Why is my fetch speed slow on my 6542 DIO?

bhetke · ‎04-07-2008

Hello,

My application is intended to aquire image data from a digital image sensor for display. The sensor outputs streaming data at 30 frames per second. The sensor outputs a clock which is running at 12MHz which I am using to sample 8 parallel data lines. 1 frame contians 400K samples. However the actual image data is contained in 316244 bytes whcih I am aquiriing with a multi record aquisition. My aquisition records 488 records of 648 samples each. I can aquire the data into onboard memory without a problem. Since the data is streaming from the sensor I have a while loop which contains niHSDIO initiate.vi and niHSDIO Fetch Multi Record (2D U32).vi. I fetch all 488 records which contian all of the image data.

I am expecting the fetch to occur at the rate of the PXI Bus which should be close to 100MB/s. This should mean that I can fetch my 316244 bytes in:

.316244MB * 1s/100MB= 3.162ms.

My problem is that the fetch is taking much longer than this. I modified my code to aquire just one frame and then I loop on the fetch command. I am measuring an actual fetch rate of aboutt 25 fetches per second. So each fetch is taking approx 40ms.

When the fetch takes this long I miss my start trigger on the next aquisition which causes my frame rate to drop to 15 frames per second because I am actually only aquiring every other frame.

Appreciate any help!

DJ_L. · ‎04-08-2008

Hey bhetke,

When you call the fetch multiple records vi, there are multiple data transfers that occur. Currently, the implementation of the HSDIO driver uses a separate DMA transfer for each record that gets transferred. For large number of samples per record and a relatively small number of records, this is not an issue and the performance is much better. There is some overhead in making a DMA transfer that can slow down your overall transfer speed, especially with a large number of small records. NI is aware of this issue (for tracking purposes - CAR ID: 37929), and some improvements are currently in progress to improve the performance in this particular case that will be released in a future version of the driver.

So a workaround to improve your data transfer speed is to reduce the number of records that you have to transfer, which in turn reduces the number of DMA transfers. This might also mean that you will want to increase the number of samples per record. This may or may not be possible for you, depending on what you are trying to do as far as triggering your samples goes, which I will discuss next.

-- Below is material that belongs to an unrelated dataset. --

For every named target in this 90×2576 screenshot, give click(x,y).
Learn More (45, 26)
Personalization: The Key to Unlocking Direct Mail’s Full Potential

So it sounds as if you are acquiring a video signal of 640x480 with some blanking pixels which give you the extra 8 pixels. I am assuming that you are acquiring each line (648 pixels in one line) of the image into their own Record, and then taking multiple records (488 lines per frame) to give you one image as a 2D array. So to reduce the number of records, what you can do is make one record with all of the image data in it. You can use some other types of triggering for the data. So for each line of your image, you can set up a Pause Trigger (check out the Dynamic Acquisition HW Pause Trigger Example program) so that the pixels acquired will be paused when the Hsync (Line Valid) goes low (or high depending on your setup). Or you could even use a data enable signal if you have one, which would not return your blanking pixels. Then you can use the Advance Trigger for your Vsync (Frame Valid) signal, which would tell the board that all the lines are acquired. Now all the image data is in the onboard memory as one record, not multiple records. Since each image is one record, this will reduce the number of Fetches, which will reduce the number of DMA transfers and will speed up your data transfer. This will also return the data as a 1D array instead of a 2D array, so you might have to take that into consideration for you image processing code. You will want to replace the Fetch Multi Record with a Fetch Single Record, which you can place inside of a loop to get multiple images. (One thing you don't want to do is place the HSDIO Initiate.VI inside of a loop.)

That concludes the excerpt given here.